At the moment, PITAHC has four herbal plant plantations in different spots in the country: Tacloban, North Cotabato, Davao, and Tuguegarao, ranging from one to three hectares each. All serve the agency’s intention to deliver traditional and alternative health care through their products such as capsules of lagundi, sambong, and tsaang gubat. These medicines are bought from them by the DOH to be distributed to various health centers in the country.
Currently they are assessing the herbal plantations to identify, which among the four plantations can be utilized as the research center of the agency where they can conduct studies and development of herbal medicines.
Over the years, PITAHC had already conducted several research studies on the development of T&CM. To carry out its goal, the institute partnered with fellow research institutions such as the University of the Philippines-National Institutes of Health, Health Futures Foundation Inc., Bicol University Development Foundation Inc., De La Salle Health Sciences Institute, and other state universities nationwide.
PITAHC’s first and ongoing commissioned research study is the medical cannabis, which was allotted with a budget of 10M pesos. It sparked a controversy due to the country’s current war against illegal drugs. However, the Director-General revealed that President Rodrigo Duterte himself approves of medicinal marijuana as long as it follows its healing cause.
Upon the production of research studies, PITAHC is seeing a future where traditional medicine will be taken in a more defined perspective. Hence, a driving force to transform their unit into a legitimate research institution.
◇ ◇ ◇ ◇ ◇ ◇ ◇
> [Task instructions]
• 1. In the passage about PITAHC, what budget was allotted to the medical cannabis study?
• 2. Summarize the passage about PITAHC in two sentences.
• 3. Carry on the passage about PITAHC from its last sentence.

(Saved data entries)
◇ ◇ ◇ ◇ ◇ ◇ ◇
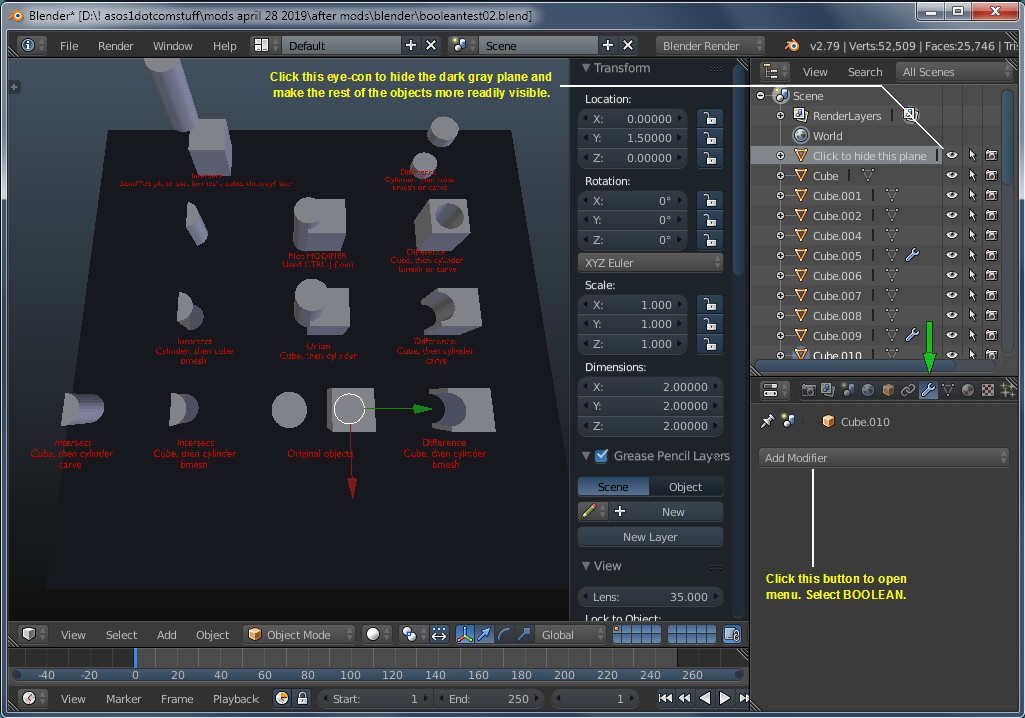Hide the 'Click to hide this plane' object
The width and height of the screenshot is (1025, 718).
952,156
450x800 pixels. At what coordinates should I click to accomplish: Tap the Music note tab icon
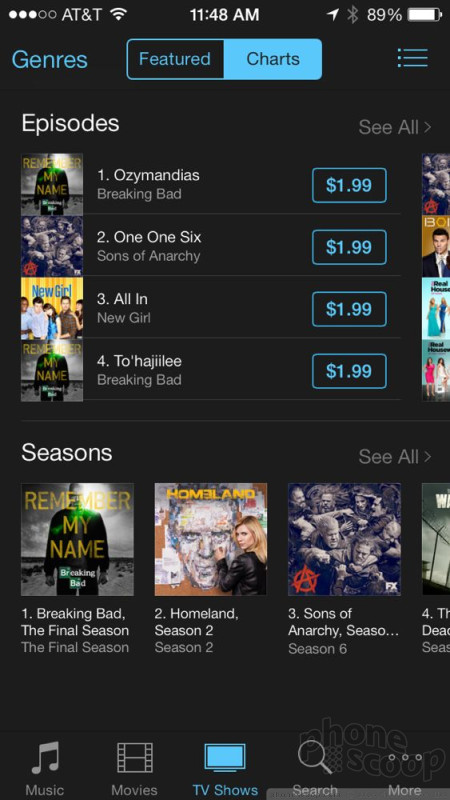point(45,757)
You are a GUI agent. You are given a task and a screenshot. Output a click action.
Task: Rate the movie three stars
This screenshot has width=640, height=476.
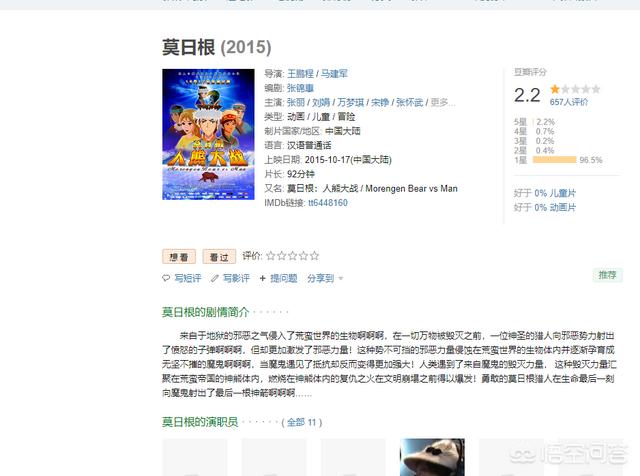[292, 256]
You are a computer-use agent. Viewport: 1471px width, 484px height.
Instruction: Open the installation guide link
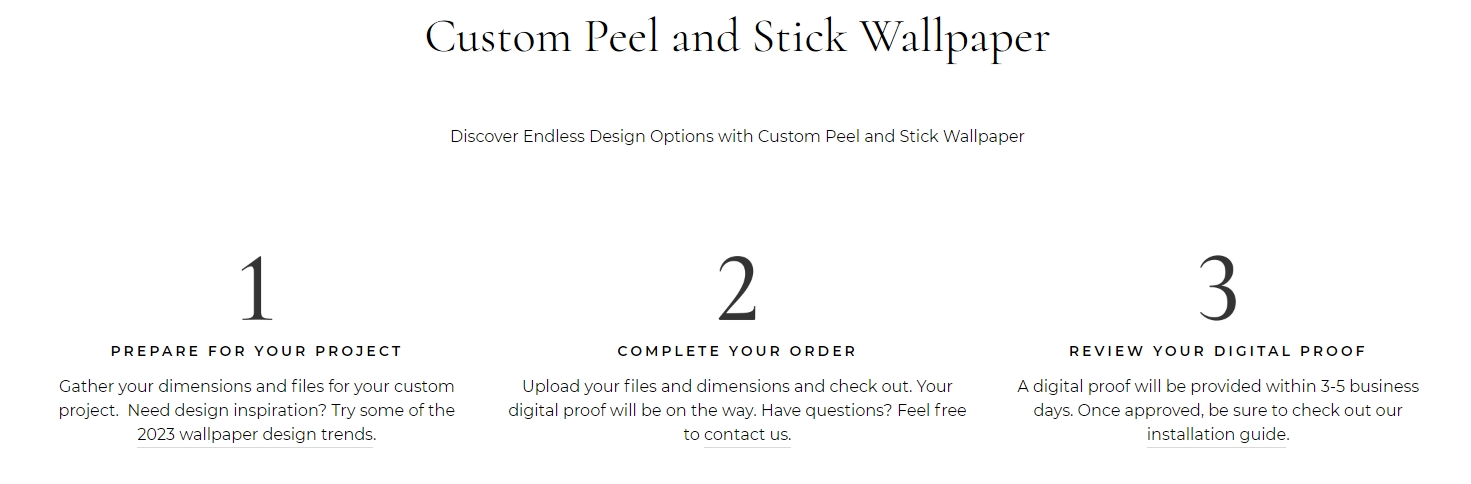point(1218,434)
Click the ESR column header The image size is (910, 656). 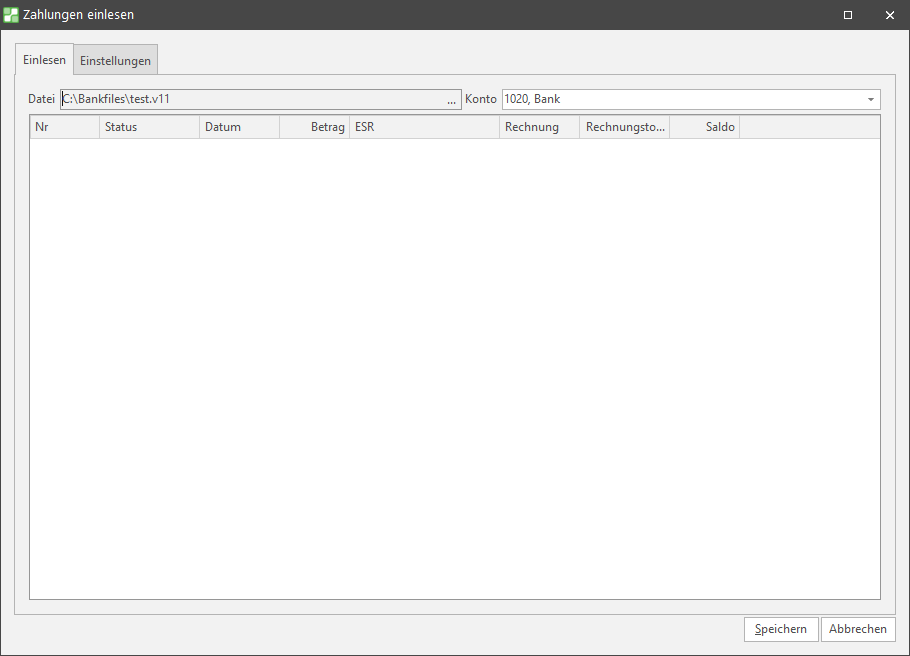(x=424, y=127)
◇ ◇ ◇ ◇ ◇ ◇ ◇
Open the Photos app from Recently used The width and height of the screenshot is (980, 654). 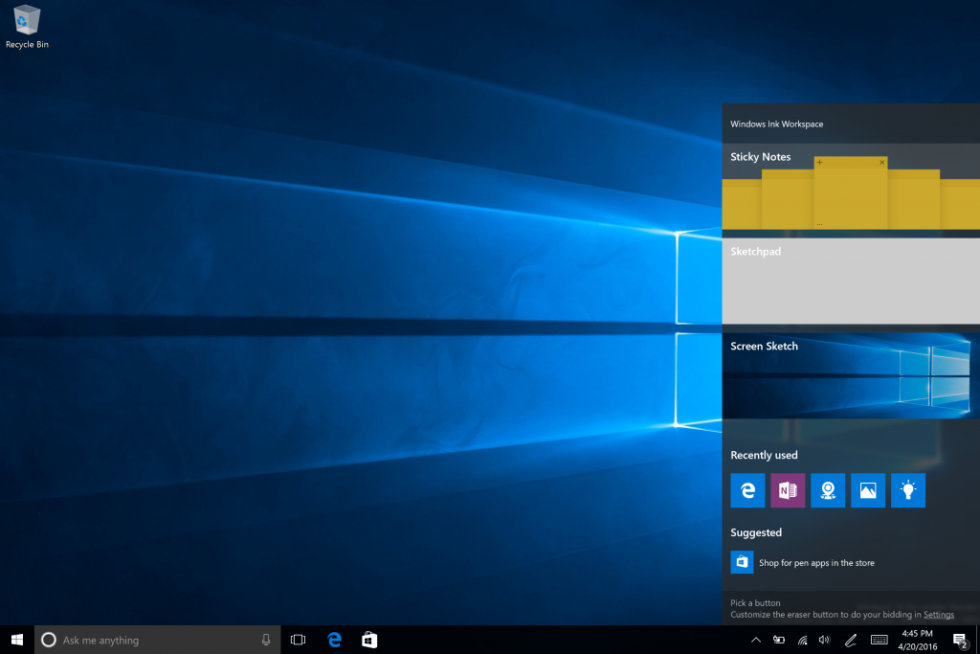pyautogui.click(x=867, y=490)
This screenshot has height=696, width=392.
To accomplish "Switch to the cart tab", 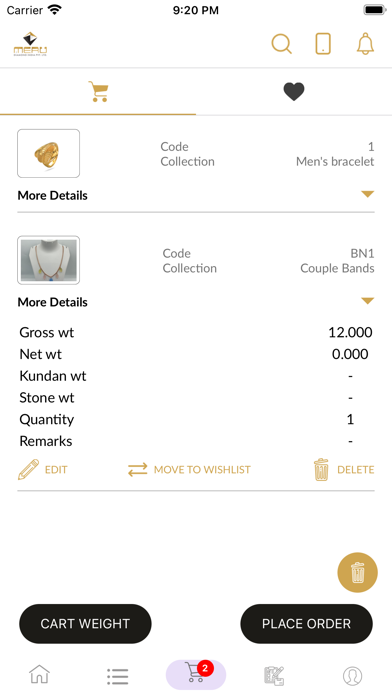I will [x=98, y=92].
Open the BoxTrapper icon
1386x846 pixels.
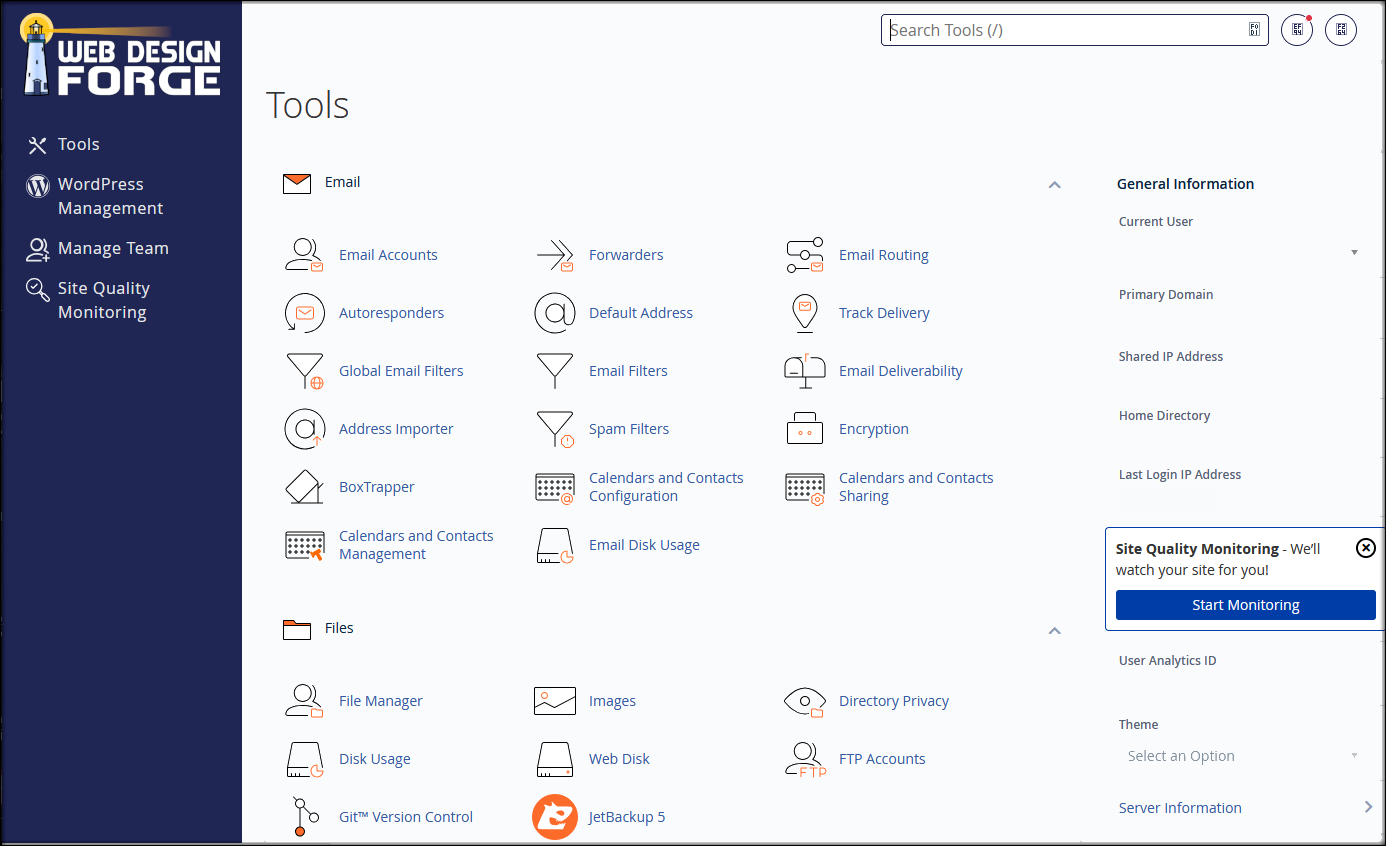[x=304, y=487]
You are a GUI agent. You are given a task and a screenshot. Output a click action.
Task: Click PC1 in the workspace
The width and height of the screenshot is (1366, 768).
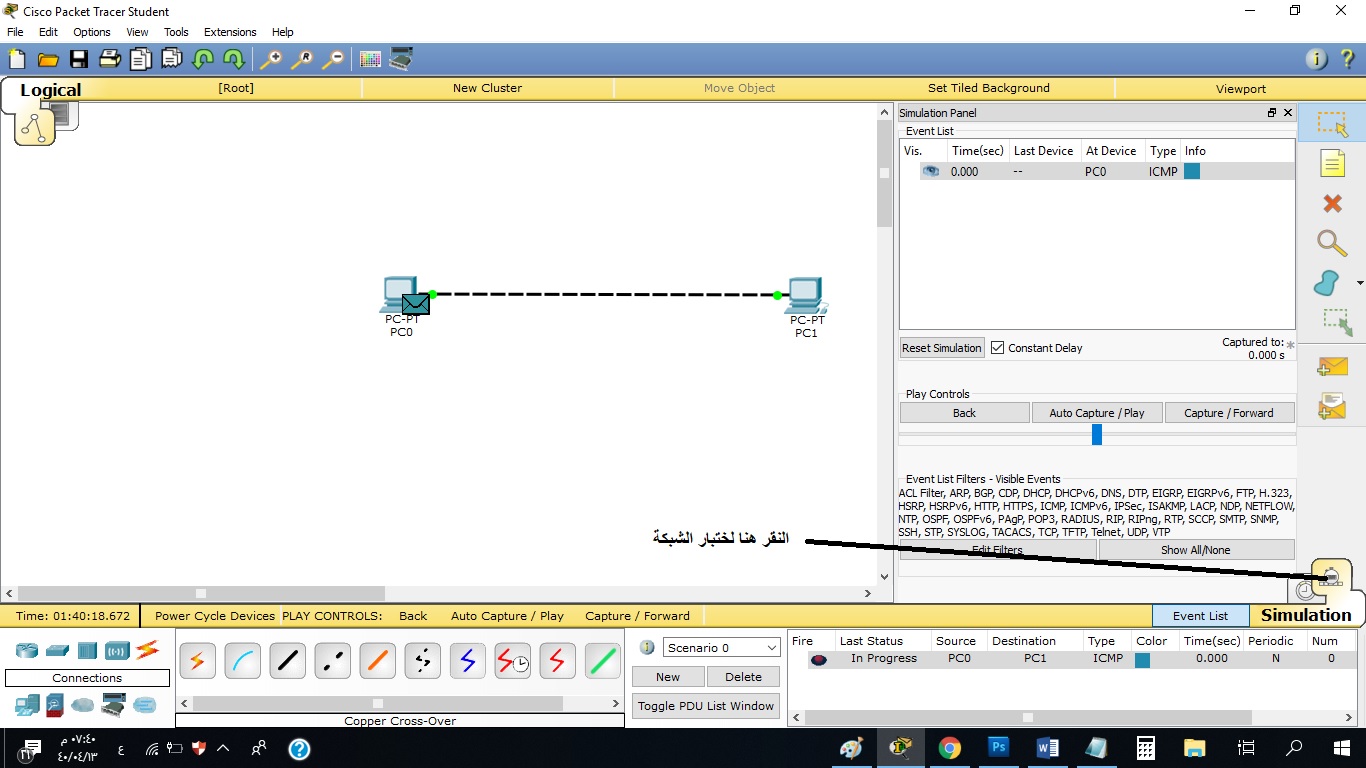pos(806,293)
◇ ◇ ◇ ◇ ◇ ◇ ◇
> [Numbered answers]
• 1. The medical cannabis study was allotted a budget of 10M pesos.

• 2. PITAHC runs four herbal plantations in Tacloban, North Cotabato, Davao, and Tuguegarao that produce medicines such as lagundi, sambong, and tsaang gubat capsules, which the DOH buys for health centers, and it is assessing which plantation can serve as its research center. Having partnered with several research institutions on T&CM studies, including its ongoing 10M-peso medical cannabis study, PITAHC aims to transform itself into a legitimate research institution.

• 3.
PITAHC expressed interest on putting up training centers that will focus on the study of traditional health care. These centers will also hold accreditations and regulations for aspiring traditional healers. Through this, they can be professionalized and their skills will be honed by a more scientific way. The agency believes that the future needs doctors specializing in traditional medicine. It envisioned our local alternative-medicine healers to be on a par with their counterparts from Thailand and Malaysia, where they are recognized as doctors of alternative medicine.
In their stride to impose an image on T&CM, PITAHC plans to commission on more research works that will extend one’s understanding on alternative medicine. Pabiona-De Guzman said her goal for local traditional health care is to remove the influence of “quackery,” which most Filipinos from the past got accustomed to. PITAHC believes T&CM should be scientific and evidence-based.
Strategic Map 2017-2022
Pabiona-De Guzman eyes for PITAHC to have a brand new structure. With the help of their strategic map for 2017 to 2022, the doctor aims to see a re-organized and professionalized PITAHC in the following years to come.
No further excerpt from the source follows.